Sunday, September 25, 2011

The Gentlest Soul

I met the boy with the gentlest soul in the Indian Himalayas.


Quiet voiced and mild mannered, his very being whispered poetry. Frail, bent and still, he was a tall Keats displaced in time.  It did not take more than a half step into the world of fancy to see his angled features, shadowy in flickering candle light, bent over a sheet of yellowed parchment.  He was an ethereal time traveler spirited away to rural India, looking at the world with the calmest eyes.  In another time, I would have fallen in love with him.
               
     In the here and now, he enlivened me.  Normally stifled by shyness and awkwardness, I fluttered around his stillness, talking breathlessly, continuously, carelessly.  He watched with even gaze, clarifying my half-thought out sentences and clipped words with careful questions.  I buzzed with a reckless energy and vivacity I had never before possessed, and he watched, with quiet intensity.
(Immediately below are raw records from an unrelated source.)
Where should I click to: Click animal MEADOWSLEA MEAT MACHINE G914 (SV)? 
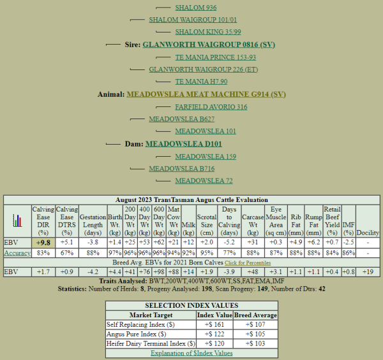pyautogui.click(x=206, y=94)
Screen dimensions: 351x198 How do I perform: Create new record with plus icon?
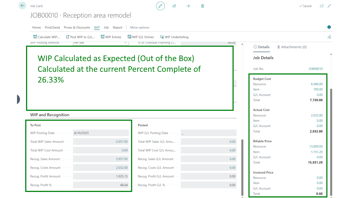point(188,6)
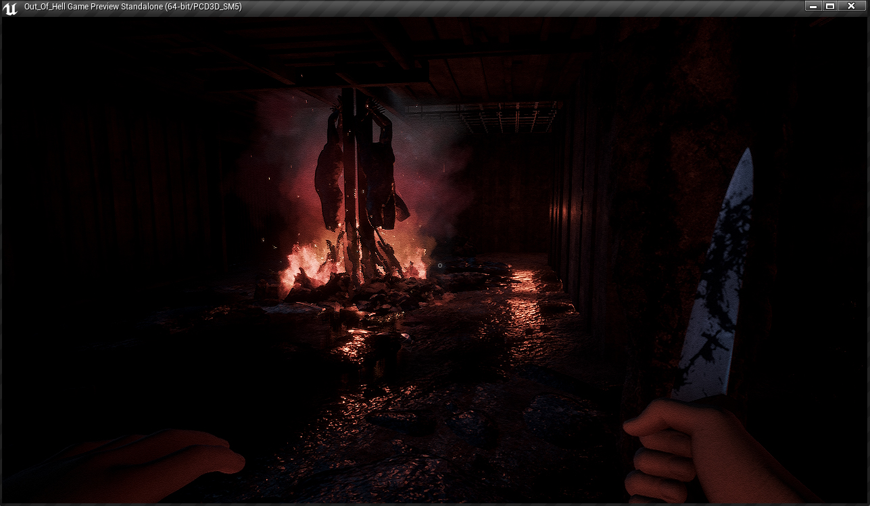Minimize the game preview window
The image size is (870, 506).
pyautogui.click(x=813, y=6)
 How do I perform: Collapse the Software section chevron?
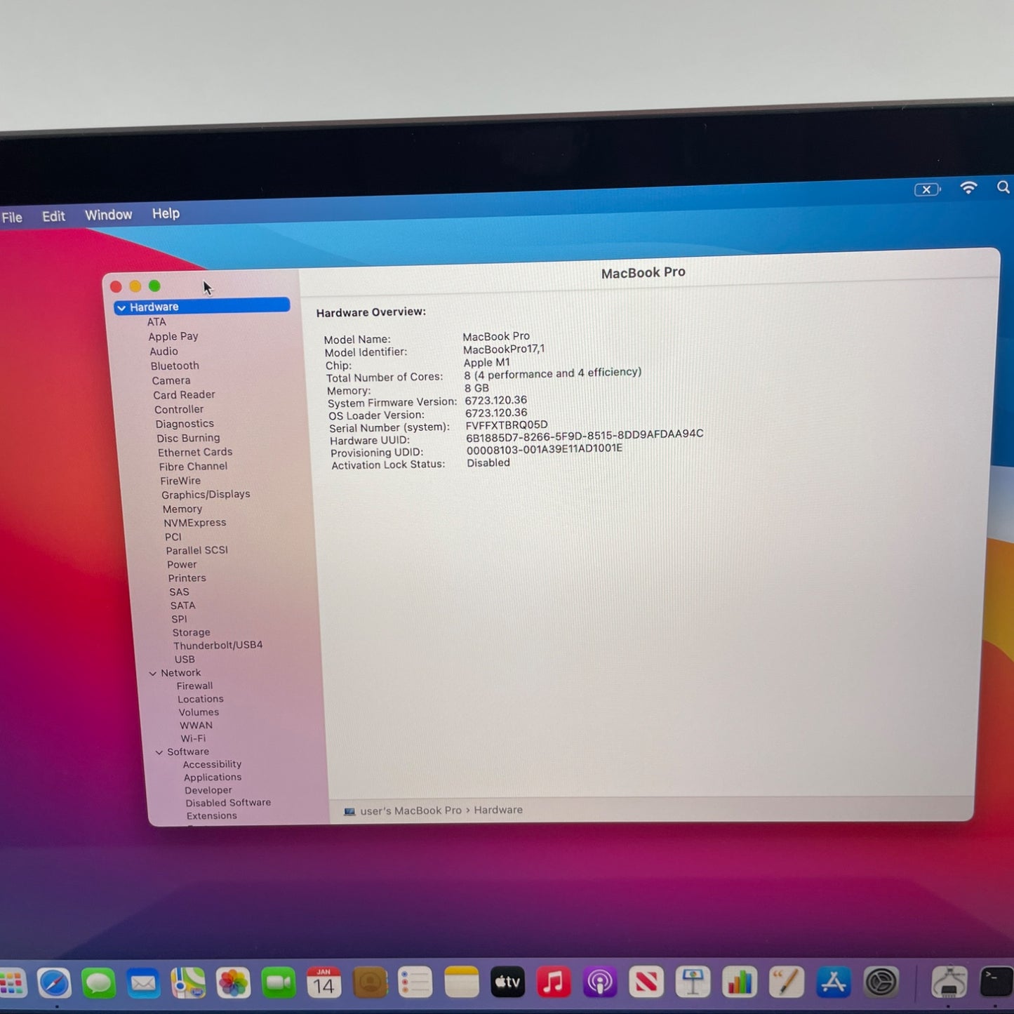(159, 752)
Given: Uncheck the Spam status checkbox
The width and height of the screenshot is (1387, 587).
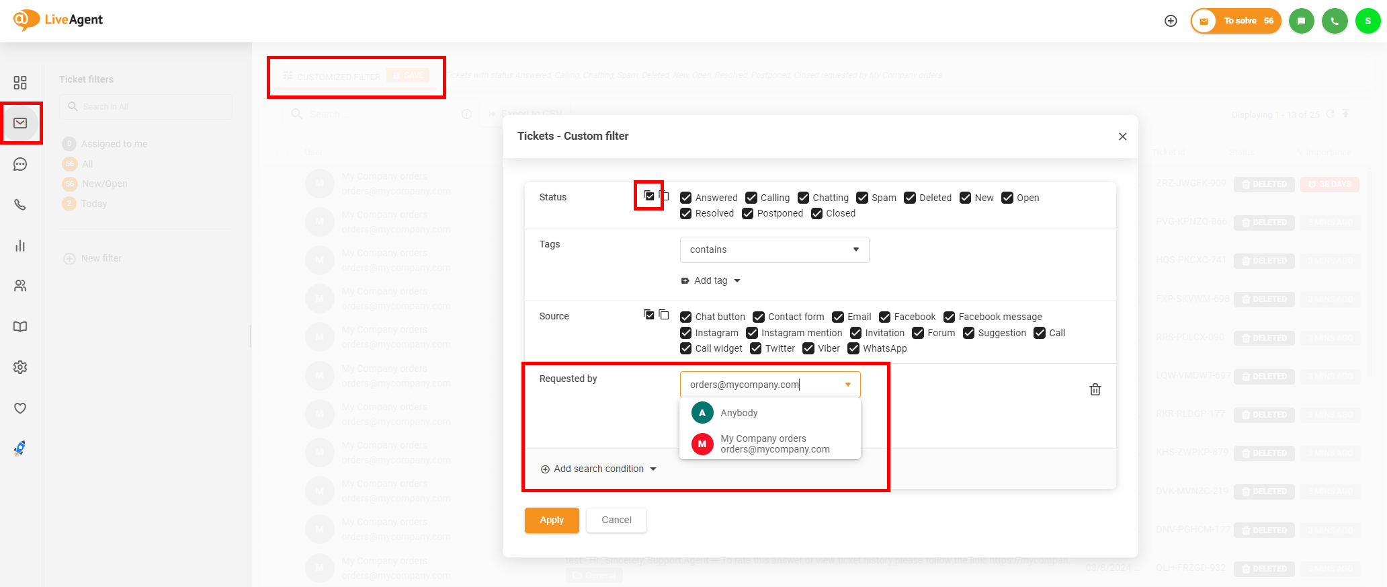Looking at the screenshot, I should 862,198.
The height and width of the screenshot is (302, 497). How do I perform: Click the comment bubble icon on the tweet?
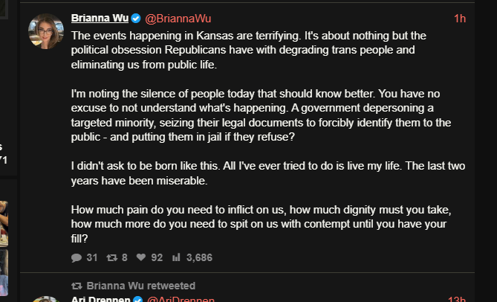[77, 257]
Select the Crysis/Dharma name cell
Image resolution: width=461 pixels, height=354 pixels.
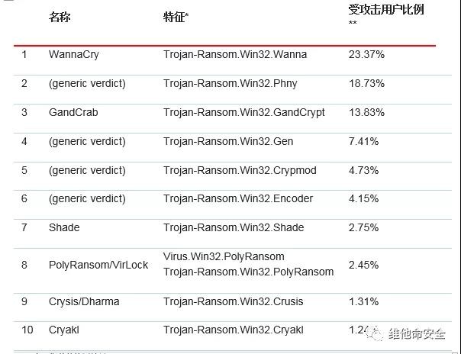84,301
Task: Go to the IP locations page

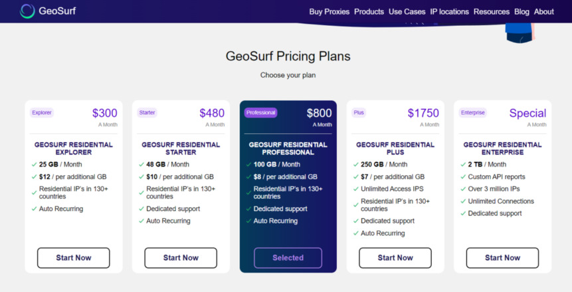Action: (449, 12)
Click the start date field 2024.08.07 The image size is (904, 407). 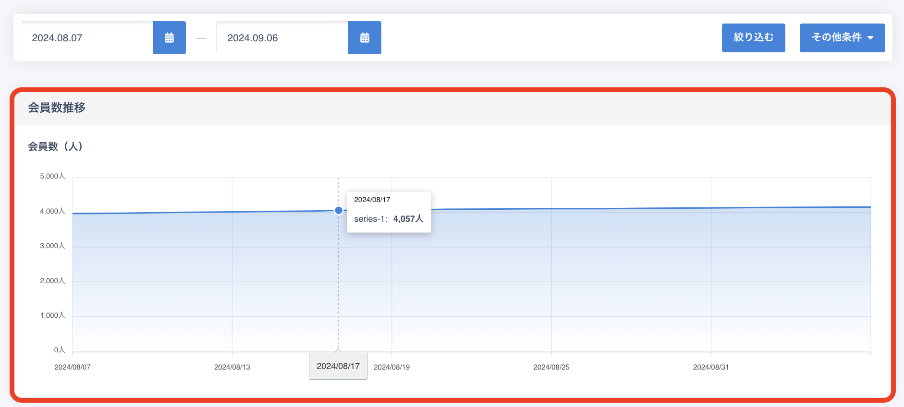coord(87,38)
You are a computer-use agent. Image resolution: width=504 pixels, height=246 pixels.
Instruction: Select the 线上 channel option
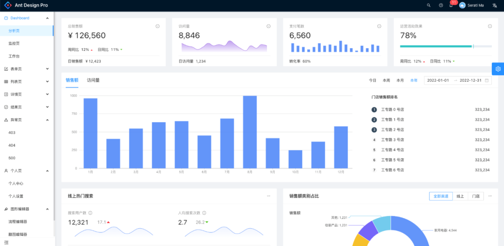[460, 196]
Sitting on a rock by an Indian stream, I talked.   I fixed my eyes on the boy, more a man than a boy, and I let the words come, curling my legs under my body.  He waded through the water, nodding at my words, an otherworldly half-smile gracing his lips.  As the sun slid down below the mountain peaks, the world was on fire and I burned with a desire to speak until I ran out of words. 

He listened. 

Maybe I was a little in love with him. 

And I wish him a happily ever after.